DIRECTIONS:
(a) Answer these from the problem-set page:
(i) How many problem sets will be assigned?
(ii) Which computing environment do the assignments reference?
(iii) What is the maximum number of points on which the homework score is based?
(b) From the problem-set page, transcribe everything from "1 Sequence Search, Global" down to "Set 2 (PDF)".
(c) Write the next part of the problem-set page, picking up after its final sentence.

### SELECTED TEXT

Five written or computer-based problem sets will be assigned. These are designed to promote deeper understanding of the principles and algorithms discussed in class and to provide hands-on experience with bioinformatics tools.

NOTE: These assignments reference Athena, MIT's UNIX-based computing environment. OCW does not provide access to this environment.

1 Sequence Search, Global Alignment, BLAST Statistics Problem Set 1 (PDF) Solutions to Problem Set 1 (PDF) 19
2 BWT, Library Complexity, RNA-seq, Genome Assembly, Motifs, Multiple Hypothesis Testing

Problem Set 2 (PDF)

Problem Set 2 Files (ZIP) (This ZIP file contains: 4 .py files, 1 .index file, and .3 txt files)

Solutions to Problem Set 2 (PDF - 1.4MB) 31
3 Gibbs Sampler, RNA Secondary Structure, Protein Structure with PyRosetta, Connections

Problem Set 3 (PDF)

Problem Set 3 Files (ZIP) (This ZIP file contains: 3 .py files, 3 .fa files, and .1 txt file)

Solutions to Problem Set 3 (PDF - 1.5MB) 25
4 Bayesian Networks, Refining Protein Structures in PyRosetta, Mutual Information of Protein Residues

Problem Set 4 (PDF)

Problem Set 4 Files (ZIP) (This ZIP file contains: 3 .py files and 2 .fasta files)

Solutions to Problem Set 4 (PDF) 21
5 Network Statistics, Chromatin Structure, Heritability, Association Testing

Problem Set 5 (PDF - 1.1MB)

Problem Set 5 Files (ZIP)

Solutions to Problem Set 5 (PDF) 24


The total number of points available on the problem sets is 120; your score for the homework portion of the course is based on a maximum of 100 points. This means that you can miss one problem set (or a portion of one problem set) and still do fairly well on this component if you have done well on the other problem sets. For example, a student who obtained perfect marks on 4 of 5 problem sets, each valued at 24 points would get 96 points for the homework component of the course, almost as good as a student who completed all 5 problem sets, earning 90% of points on each, since 0.9 x 120 = 108, which would earn the maximum score of 100. Because of this, no make-up assignments will be offered. Of course, it is still to your advantage to do all five problem sets, as this will help you to learn the material in more depth, help prepare you for exams, etc. Please note that the point values of individual problem sets may vary somewhat from the 24 point average value, depending on their length and level of difficulty.

######
### DATA EXTRACT

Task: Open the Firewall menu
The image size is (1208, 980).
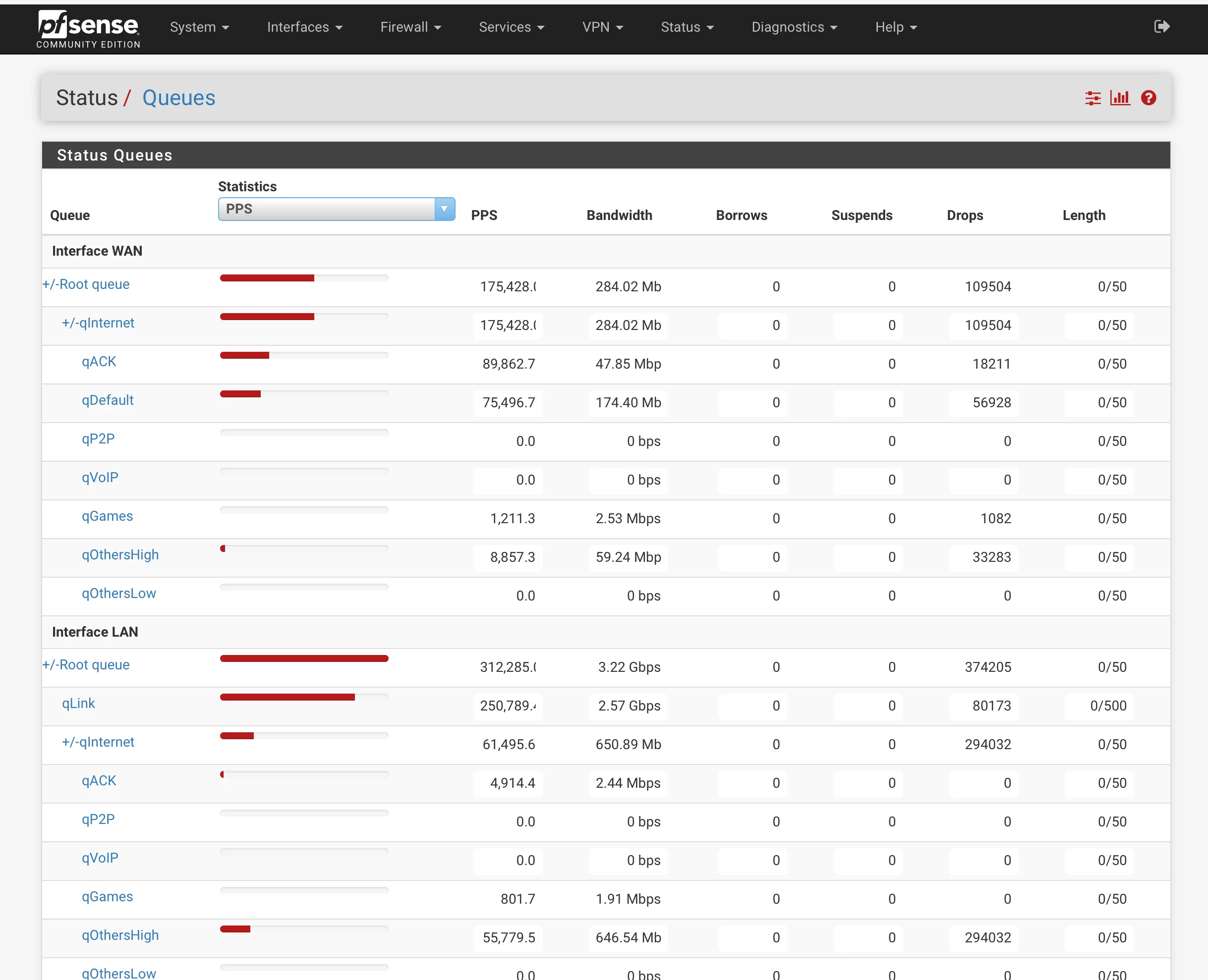Action: [x=410, y=27]
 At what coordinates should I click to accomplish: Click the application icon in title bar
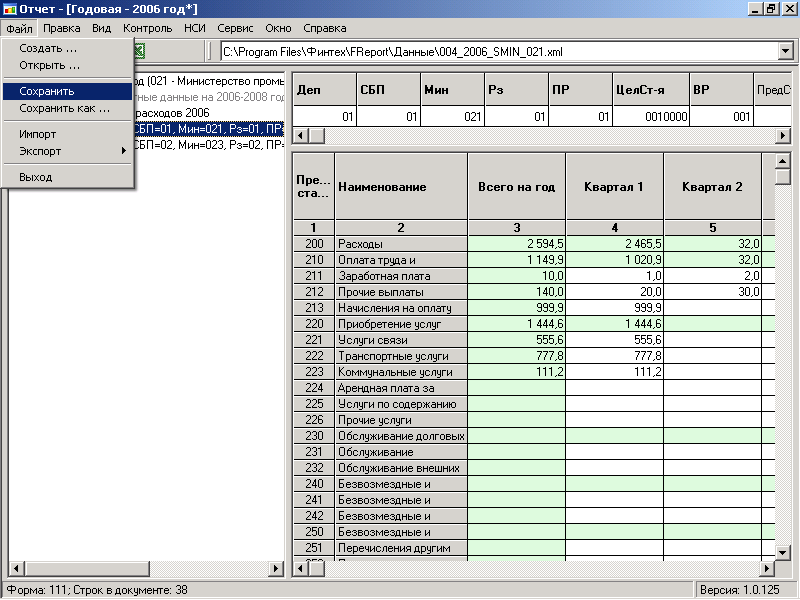click(10, 9)
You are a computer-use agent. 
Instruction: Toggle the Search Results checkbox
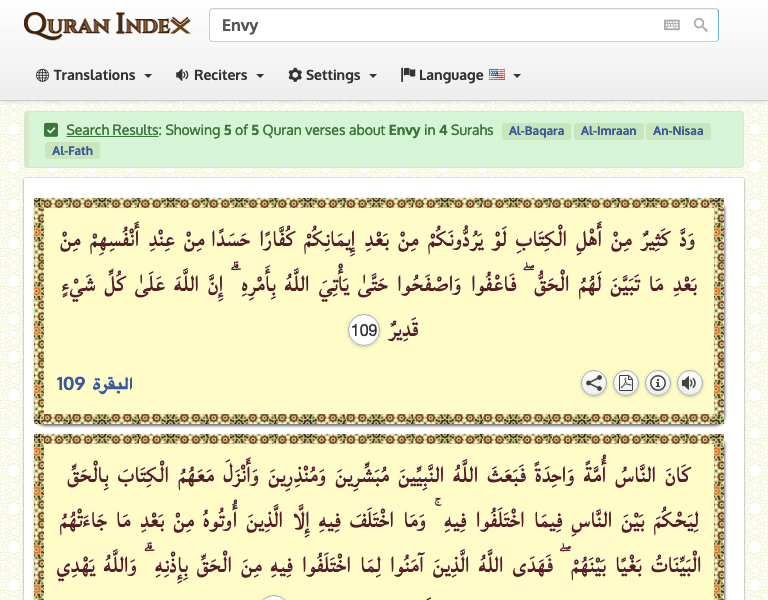(x=51, y=130)
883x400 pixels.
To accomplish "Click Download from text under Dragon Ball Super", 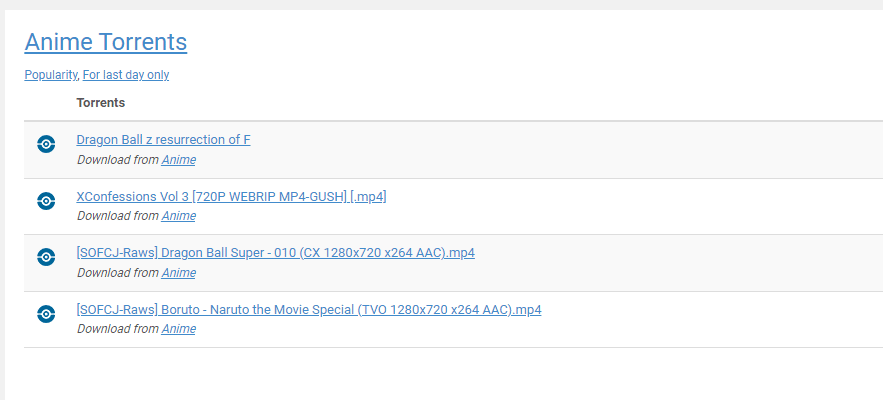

######

RESPONSES:
(a)
(i) Five
(ii) Athena, MIT's UNIX-based computing environment
(iii) 100 points

(b)
1 Sequence Search, Global Alignment, BLAST Statistics Problem Set 1 (PDF) Solutions to Problem Set 1 (PDF) 19
2 BWT, Library Complexity, RNA-seq, Genome Assembly, Motifs, Multiple Hypothesis Testing

Problem Set 2 (PDF)

(c)
Late Assignments

Assignments submitted within 24 hours of the time they were due will be eligible for 50% credit. If necessary, you may turn in your written portion and your programming portion separately. For example, if you turn in your written portion on time and your programming by the late due date, your written work will be eligible for full points but the programming will be eligible for only 50% of points. You may not further sub-divide your submissions. Because answer keys will be posted, no homework will be accepted after the extended deadline.

Collaboration on Problem Sets

The goal of the problem sets is to reinforce the material and sometimes to explore a topic in greater depth. You may talk with other students about the problems and work on them together. However, you should write up your own solutions. Copying someone else's solutions will not improve your understanding of the material and is not acceptable. Duplicate or nearly identical problem sets from different students will receive a score of zero. This has happened. We notice. Don’t let it happen to you!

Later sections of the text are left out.